Quattro bambini, due lavori. Mai una tregua?
«La tregua c’è ogni sera, quando torno a casa. I bambini mi saltano addosso, sono felici, vogliono giocare».
Non mi dica che lei ha voglia di giocare, dopo un giorno di lavoro e di allenamento fisico.
«Desidero stare con loro, qualsiasi cosa vogliano fare. Mi piace, mi distrae, mi fa chiudere il mondo fuori dalla porta e mi costringe a pensare ad altro».
Adesso è anche direttore artistico. Che effetto le fa essere dall’altra parte del palco.
«Io sono e sarò sempre una ballerina. Per questo riesco a capire meglio e più profondamente i bisogni di chi lavora con me. Conosco bene i problemi di chi danza: le ansie, le arrabbiature, i dubbi, le speranze».
Qual è la parte più difficile dell’essere una ballerina?
«Il giudizio. Sei sottoposta a uno sguardo continuo, che non molla neanche un tuo gesto, neppure un dettaglio. Devi rispondere di ogni millimetro di te».
Come si impara a reggere questo sguardo?
«Con la consapevolezza di sé. Il ballo non è solo “corpo”. È anche, e soprattutto, “mente”. È lei che domina e guida ogni cosa».
E il cuore?
«Il cuore è tutto. Io senza l’amore dei miei bambini non ce la farei».

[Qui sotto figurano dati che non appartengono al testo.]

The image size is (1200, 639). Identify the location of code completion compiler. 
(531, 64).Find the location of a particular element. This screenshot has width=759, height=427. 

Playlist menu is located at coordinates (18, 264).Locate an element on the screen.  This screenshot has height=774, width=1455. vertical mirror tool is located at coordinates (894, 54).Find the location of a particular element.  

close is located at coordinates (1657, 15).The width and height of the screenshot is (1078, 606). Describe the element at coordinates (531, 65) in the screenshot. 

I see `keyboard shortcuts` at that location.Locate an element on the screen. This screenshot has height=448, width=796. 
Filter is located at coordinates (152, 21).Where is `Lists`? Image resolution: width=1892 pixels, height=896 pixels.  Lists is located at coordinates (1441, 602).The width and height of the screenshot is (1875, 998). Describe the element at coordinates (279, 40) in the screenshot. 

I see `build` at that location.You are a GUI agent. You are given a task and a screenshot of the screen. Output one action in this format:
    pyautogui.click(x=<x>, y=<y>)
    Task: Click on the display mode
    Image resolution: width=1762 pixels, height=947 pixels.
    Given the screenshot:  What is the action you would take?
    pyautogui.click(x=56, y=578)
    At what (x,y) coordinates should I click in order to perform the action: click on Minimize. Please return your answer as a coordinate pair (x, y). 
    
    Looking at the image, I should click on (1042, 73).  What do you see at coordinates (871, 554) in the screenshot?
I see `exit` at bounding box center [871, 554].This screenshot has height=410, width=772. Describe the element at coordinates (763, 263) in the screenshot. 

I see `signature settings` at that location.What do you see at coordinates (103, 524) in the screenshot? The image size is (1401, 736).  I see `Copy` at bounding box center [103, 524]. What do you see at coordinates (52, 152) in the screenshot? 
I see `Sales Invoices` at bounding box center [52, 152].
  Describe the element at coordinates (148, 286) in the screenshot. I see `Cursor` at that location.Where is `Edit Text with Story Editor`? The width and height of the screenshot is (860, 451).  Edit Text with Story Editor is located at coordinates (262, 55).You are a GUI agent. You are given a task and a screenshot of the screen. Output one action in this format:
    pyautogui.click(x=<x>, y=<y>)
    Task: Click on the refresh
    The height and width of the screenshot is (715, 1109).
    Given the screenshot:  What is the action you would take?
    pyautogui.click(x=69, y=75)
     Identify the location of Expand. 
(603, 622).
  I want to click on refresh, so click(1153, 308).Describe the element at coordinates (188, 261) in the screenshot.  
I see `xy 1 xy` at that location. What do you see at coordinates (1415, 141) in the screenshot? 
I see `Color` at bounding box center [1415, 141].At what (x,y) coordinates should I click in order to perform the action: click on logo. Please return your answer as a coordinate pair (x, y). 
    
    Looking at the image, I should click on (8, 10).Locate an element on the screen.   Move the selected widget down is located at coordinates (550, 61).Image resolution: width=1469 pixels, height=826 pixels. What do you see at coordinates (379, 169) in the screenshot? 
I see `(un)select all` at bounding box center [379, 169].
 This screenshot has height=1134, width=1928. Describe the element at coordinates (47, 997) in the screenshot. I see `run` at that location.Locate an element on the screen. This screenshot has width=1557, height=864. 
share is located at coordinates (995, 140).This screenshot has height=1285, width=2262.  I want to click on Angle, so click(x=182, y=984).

Eppure lei, da sola, ce l’ha fatta: per molti anni. Se ne è andata da Palermo poco più che bambina per studiare danza a Parigi. E lì è rimasta: sola. Se l’aspettava, cinque anni fa, una vita così piena di figli?
«Certo. La volevo. La volevo tantissimo».
Di che cosa non può più fare a meno, oggi?
«Dei figli. Del loro corrermi incontro. E dirmi: “Ci sei mancata, non andare più via, non andar più a ballare”. Io sono un’emotiva, basta poco a tirarmi dentro».
Ma lei non si sente in colpa quando i bambini le dicono: “Non andar via”?
«No, perché dovrei? Il ballo è una grande passione. Ma è il mio lavoro. È dovere, non solo piacere. E poi lo so che saranno tutti fieri di me. Le grandi lo sono già. Mi vengono a vedere quando danzo, fanno il tifo per me. E a casa, mi rubano “le punte”».
Prima di lasciare Eleonora le chiedo dove risieda la sua forza. «Nel fatto che siamo sempre tutti insieme», dice. «Siamo una grande famiglia. Stiamo il più possibile uniti, cerchiamo di non mollarci mai. E, se dobbiamo farlo, aspettiamo solo il momento di ritrovarci».